Stephen Painter, 30, from Haworth, was just days away from becoming a father when the incident happened at Thornton Grammar School on 3 November 2011. He broke a forearm and elbow, fractured two vertebrae and bit through his tongue.
A prosecution was brought by the Health and Safety Executive (HSE) after inspectors identified serious safety failings at the school.
Bradford Magistrates heard today (19 Feb) that Mr Painter, who looked after resources and equipment in the PE department, had gradually got more involved in helping out with student lessons and had learned the basics of climbing a rigged wall and belaying techniques.
He was working his way up the wall to rig it for a lesson by threading the rope through anchor points. A colleague on the ground was belaying to provide added rope when needed, but minimising the amount of loose rope, which means a slip would only mean a drop of a short distance for the climber.
However, the technique failed and Mr Painter fell during the rigging, hitting the gym floor below. There were no mats or padding and he was not wearing a helmet.
The court was told HSE found the management of the wall and the safety system regarding it was almost none existent; the competence of the staff using it and providing instruction to others was an after-thought and not effectively put in place.
It was two months before Mr Painter was able to help his wife with their first baby after she was born just eight days after his fall.
Thornton Grammar School, of Leaventhorpe Lane, Bradford, was fined £5,000 and ordered to pay £7,500 in costs after admitting breaching Section 2(1) of the Health and Safety at Work etc Act 1974.
After the hearing, HSE Inspector Geoff Fletcher said:
“This was a serious incident that could have been prevented. In a fall of that scale, it is fortunate that we were not dealing with a fatality.
“The risks to those engaged in climbing are self-evident but those risks should be addressed in line with available guidance. It is essential that those who provide climbing instructions should themselves be properly trained and certificated.

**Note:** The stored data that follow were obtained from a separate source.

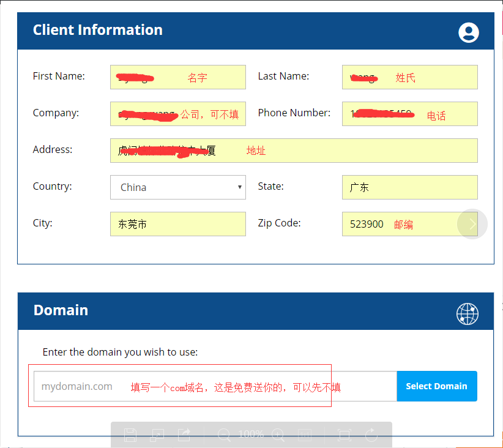Viewport: 503px width, 448px height.
Task: Rotate the image with the rotate icon
Action: click(371, 435)
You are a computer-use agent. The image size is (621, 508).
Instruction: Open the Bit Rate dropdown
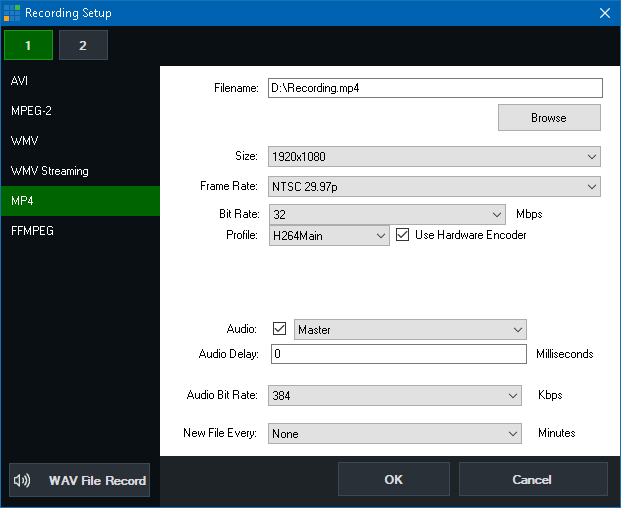(x=386, y=214)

“The training and development of staff using the climbing wall at this school was not adequate and they were allowed to undertake tasks on it that they had not been trained for.
“Thornton Grammar School failed to properly address risks to the safety of staff and ensure the climbing wall was managed safely.” Advice and information on health and safety in schools is available at http://www.hse.gov.uk/services/education and from national and local government.
Notes to Editors:
1. The Health and Safety Executive is Britain’s national regulator for workplace health and safety. It aims to reduce work-related death, injury and ill health. It does so through research, information and advice; promoting training; new or revised regulations and codes of practice; and working with local authority partners by inspection, investigation and enforcement. www.hse.gov.uk
2. Section 2(1) of the Health and Safety at Work etc Act 1974 states: “It shall be the duty of every employer to ensure, so far as is reasonably practicable, the health, safety and welfare at work of all his employees.”